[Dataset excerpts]

'''

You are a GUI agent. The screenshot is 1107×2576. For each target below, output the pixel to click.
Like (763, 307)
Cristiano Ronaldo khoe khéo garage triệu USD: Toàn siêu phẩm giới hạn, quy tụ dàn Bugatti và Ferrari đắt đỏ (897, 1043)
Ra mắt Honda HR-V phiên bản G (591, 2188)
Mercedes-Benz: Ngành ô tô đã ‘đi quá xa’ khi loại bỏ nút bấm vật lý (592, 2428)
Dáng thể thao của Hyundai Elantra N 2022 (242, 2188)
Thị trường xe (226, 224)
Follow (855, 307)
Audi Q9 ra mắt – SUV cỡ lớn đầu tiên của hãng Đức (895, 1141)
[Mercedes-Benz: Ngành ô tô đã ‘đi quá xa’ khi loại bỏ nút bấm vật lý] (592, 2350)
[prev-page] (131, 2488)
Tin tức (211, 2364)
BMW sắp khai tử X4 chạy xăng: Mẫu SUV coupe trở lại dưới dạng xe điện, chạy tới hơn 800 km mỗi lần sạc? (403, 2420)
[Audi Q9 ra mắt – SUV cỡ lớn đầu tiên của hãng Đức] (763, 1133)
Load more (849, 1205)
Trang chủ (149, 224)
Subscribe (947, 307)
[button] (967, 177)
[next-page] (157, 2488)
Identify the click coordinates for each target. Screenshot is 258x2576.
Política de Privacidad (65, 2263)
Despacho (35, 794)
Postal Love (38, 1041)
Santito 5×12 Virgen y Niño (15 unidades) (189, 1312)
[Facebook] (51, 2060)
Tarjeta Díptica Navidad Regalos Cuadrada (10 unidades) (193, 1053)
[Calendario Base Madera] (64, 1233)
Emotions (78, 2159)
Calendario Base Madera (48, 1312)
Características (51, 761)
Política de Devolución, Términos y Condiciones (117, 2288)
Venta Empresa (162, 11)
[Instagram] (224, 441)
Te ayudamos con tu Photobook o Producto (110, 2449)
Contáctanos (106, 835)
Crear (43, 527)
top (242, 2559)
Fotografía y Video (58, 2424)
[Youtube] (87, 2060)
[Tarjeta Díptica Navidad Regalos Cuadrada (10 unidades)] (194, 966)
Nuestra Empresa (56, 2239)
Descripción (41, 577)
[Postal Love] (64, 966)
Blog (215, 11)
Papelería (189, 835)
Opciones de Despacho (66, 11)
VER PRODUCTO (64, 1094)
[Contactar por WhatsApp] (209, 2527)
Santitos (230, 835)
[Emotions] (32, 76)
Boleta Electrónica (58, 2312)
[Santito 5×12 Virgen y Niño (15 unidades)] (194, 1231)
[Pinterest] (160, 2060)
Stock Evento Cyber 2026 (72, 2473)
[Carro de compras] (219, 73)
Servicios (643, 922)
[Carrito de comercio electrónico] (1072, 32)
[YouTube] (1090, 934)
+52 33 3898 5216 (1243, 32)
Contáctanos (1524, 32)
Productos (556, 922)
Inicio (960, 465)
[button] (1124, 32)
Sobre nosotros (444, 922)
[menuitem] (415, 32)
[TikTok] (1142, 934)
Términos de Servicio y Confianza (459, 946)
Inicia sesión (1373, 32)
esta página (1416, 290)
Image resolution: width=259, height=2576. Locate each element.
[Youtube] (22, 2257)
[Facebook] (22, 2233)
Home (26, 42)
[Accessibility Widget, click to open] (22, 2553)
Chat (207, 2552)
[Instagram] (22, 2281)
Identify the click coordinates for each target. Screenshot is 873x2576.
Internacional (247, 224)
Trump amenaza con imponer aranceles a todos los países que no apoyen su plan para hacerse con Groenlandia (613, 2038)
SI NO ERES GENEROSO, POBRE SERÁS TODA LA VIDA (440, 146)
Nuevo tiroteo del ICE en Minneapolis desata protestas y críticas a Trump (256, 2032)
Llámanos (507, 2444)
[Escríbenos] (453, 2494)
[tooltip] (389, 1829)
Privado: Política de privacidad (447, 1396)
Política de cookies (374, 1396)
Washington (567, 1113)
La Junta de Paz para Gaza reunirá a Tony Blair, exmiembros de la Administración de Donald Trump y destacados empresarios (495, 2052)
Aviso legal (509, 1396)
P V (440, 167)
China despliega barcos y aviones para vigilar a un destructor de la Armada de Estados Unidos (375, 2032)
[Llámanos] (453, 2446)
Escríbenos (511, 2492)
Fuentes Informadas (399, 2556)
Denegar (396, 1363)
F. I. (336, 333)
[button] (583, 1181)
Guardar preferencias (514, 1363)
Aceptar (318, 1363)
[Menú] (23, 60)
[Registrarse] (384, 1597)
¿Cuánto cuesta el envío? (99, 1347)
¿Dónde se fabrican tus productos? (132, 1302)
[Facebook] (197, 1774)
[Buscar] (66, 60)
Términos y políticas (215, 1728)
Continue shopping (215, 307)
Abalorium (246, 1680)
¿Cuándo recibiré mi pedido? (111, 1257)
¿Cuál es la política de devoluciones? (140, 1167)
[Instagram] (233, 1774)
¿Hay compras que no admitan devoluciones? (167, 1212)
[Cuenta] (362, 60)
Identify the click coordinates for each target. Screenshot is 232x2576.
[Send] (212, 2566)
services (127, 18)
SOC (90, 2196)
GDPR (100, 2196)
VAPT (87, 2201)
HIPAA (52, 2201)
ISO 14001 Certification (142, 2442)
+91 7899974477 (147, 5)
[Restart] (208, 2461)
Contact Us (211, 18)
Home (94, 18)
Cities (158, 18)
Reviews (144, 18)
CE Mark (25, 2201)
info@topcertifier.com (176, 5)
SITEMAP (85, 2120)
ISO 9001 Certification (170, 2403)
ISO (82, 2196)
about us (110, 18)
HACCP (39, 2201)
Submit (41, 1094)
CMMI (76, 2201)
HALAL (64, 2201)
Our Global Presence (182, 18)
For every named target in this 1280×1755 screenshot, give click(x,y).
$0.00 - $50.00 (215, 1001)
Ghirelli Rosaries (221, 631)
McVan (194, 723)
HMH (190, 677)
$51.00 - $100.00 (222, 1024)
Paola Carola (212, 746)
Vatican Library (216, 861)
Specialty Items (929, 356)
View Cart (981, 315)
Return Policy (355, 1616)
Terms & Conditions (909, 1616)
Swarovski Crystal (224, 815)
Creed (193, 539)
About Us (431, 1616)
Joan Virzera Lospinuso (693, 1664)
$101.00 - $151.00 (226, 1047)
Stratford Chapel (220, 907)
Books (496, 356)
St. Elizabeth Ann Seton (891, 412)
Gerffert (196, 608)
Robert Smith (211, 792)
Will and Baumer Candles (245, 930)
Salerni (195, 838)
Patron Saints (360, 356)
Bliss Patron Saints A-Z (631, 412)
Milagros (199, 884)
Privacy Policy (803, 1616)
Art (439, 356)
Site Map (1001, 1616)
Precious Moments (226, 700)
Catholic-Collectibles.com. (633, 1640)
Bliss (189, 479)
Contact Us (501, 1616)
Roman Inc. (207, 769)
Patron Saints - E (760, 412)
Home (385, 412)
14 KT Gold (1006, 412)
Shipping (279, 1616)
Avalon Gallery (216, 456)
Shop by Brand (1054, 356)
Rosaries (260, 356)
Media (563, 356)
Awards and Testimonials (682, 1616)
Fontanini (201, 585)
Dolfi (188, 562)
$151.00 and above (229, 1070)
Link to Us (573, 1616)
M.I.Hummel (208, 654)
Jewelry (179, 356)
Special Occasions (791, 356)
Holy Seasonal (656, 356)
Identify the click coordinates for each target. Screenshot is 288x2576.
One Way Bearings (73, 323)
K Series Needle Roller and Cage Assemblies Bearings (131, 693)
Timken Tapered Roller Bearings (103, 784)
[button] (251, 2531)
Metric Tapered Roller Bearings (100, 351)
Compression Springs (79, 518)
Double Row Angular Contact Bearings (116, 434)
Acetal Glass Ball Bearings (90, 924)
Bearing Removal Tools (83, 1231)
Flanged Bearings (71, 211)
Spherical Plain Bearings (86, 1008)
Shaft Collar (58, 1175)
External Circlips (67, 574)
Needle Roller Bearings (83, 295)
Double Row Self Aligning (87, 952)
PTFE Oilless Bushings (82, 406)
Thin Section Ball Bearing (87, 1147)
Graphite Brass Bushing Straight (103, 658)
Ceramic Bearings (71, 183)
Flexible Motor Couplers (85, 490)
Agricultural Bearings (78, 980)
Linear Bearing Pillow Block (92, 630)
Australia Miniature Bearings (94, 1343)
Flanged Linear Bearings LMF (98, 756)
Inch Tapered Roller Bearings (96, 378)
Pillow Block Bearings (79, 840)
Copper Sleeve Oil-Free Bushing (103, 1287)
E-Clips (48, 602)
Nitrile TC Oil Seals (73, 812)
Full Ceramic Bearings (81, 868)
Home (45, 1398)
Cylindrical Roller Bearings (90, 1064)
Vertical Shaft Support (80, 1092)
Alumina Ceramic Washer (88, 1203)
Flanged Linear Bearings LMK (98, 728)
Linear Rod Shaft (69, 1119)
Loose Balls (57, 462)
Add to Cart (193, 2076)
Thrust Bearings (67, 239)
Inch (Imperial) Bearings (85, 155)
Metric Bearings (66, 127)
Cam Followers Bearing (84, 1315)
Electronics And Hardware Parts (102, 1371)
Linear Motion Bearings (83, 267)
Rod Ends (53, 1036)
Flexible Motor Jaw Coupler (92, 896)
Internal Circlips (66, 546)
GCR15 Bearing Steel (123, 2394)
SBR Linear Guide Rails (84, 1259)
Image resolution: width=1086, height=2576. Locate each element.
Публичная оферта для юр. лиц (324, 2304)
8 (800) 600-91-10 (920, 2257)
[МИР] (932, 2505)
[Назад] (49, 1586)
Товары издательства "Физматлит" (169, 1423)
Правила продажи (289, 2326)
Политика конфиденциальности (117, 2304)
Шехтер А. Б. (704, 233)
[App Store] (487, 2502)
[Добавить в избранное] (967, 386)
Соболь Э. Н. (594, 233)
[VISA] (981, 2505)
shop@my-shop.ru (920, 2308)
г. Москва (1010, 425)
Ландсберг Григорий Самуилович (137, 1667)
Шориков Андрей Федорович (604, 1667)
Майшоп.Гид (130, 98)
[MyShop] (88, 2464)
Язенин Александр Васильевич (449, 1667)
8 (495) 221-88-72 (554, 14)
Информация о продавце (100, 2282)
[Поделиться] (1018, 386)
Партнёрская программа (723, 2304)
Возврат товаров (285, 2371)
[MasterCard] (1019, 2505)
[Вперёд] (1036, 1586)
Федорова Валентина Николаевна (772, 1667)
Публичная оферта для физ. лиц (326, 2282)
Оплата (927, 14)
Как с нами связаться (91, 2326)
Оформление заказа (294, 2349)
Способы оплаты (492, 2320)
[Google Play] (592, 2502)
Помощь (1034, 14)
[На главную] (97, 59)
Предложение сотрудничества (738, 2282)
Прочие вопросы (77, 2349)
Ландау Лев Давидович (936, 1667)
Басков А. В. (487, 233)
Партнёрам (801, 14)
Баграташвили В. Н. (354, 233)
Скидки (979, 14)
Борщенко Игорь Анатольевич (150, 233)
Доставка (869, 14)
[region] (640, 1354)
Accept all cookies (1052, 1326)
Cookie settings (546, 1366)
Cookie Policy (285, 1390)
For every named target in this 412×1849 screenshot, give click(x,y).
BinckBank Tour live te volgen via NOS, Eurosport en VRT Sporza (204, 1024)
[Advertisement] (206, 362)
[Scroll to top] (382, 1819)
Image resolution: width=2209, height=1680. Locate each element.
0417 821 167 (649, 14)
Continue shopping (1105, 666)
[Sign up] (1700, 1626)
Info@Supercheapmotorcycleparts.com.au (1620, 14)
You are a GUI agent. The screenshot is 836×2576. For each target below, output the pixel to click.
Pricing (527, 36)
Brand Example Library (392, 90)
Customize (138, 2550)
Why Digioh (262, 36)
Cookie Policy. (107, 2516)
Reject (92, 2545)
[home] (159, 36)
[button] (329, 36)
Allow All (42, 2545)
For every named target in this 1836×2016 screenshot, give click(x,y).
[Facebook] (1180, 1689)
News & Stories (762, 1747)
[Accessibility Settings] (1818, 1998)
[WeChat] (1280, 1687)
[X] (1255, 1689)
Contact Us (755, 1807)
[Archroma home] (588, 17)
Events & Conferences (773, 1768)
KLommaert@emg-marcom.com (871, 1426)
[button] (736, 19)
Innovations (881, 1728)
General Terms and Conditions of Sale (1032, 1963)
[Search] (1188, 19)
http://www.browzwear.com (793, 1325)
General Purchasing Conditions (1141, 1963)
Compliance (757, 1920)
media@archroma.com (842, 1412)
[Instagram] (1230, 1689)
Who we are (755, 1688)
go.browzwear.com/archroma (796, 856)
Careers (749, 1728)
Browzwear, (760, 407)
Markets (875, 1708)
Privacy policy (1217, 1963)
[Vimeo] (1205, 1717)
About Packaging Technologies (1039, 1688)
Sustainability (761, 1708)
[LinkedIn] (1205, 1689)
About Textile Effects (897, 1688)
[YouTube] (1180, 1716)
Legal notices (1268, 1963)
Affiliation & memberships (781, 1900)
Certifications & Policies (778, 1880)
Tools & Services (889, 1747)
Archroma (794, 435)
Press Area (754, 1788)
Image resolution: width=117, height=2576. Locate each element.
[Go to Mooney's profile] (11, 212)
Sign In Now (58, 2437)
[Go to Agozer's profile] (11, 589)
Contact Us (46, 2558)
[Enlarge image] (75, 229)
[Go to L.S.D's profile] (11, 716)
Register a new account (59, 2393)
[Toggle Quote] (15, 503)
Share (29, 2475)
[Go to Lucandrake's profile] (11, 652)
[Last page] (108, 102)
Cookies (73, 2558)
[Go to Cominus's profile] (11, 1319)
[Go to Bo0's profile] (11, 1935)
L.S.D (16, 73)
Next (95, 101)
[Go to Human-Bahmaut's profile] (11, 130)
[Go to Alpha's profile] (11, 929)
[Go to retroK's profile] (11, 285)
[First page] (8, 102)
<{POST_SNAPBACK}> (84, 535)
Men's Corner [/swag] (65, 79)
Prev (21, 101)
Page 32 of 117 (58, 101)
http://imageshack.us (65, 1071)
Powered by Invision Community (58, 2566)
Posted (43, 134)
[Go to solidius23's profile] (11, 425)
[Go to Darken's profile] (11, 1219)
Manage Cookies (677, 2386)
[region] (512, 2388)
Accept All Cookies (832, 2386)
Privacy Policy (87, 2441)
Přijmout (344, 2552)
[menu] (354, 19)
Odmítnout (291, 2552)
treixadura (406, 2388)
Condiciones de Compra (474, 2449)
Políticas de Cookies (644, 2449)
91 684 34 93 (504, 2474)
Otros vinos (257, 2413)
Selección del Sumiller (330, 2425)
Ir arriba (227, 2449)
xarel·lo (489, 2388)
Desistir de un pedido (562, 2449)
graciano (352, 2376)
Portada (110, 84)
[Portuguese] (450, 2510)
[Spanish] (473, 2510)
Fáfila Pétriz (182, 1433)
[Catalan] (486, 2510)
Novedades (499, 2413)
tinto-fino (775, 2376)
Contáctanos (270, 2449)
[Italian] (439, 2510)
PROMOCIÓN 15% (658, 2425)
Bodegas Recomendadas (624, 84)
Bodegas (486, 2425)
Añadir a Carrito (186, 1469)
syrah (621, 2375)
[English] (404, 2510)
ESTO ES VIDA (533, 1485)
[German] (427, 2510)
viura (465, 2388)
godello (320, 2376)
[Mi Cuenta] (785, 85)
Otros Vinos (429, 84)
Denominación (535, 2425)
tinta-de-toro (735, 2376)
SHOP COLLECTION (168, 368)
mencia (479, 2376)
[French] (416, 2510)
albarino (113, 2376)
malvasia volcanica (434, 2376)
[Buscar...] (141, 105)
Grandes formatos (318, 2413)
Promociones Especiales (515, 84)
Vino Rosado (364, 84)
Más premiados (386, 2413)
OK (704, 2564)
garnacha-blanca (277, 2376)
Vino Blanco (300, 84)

'''

▶ _ACTIVITY_: Beginning with the line that has "[LinkedIn] (1205, 1689)" and ending with the line that has "Share (29, 2475)", set down the lines above exactly and include no others.

▶ _RESPONSE AREA_:
[LinkedIn] (1205, 1689)
About Textile Effects (897, 1688)
[YouTube] (1180, 1716)
Legal notices (1268, 1963)
Affiliation & memberships (781, 1900)
Certifications & Policies (778, 1880)
Tools & Services (889, 1747)
Archroma (794, 435)
Press Area (754, 1788)
Image resolution: width=117, height=2576. Locate each element.
[Go to Mooney's profile] (11, 212)
Sign In Now (58, 2437)
[Go to Agozer's profile] (11, 589)
Contact Us (46, 2558)
[Enlarge image] (75, 229)
[Go to L.S.D's profile] (11, 716)
Register a new account (59, 2393)
[Toggle Quote] (15, 503)
Share (29, 2475)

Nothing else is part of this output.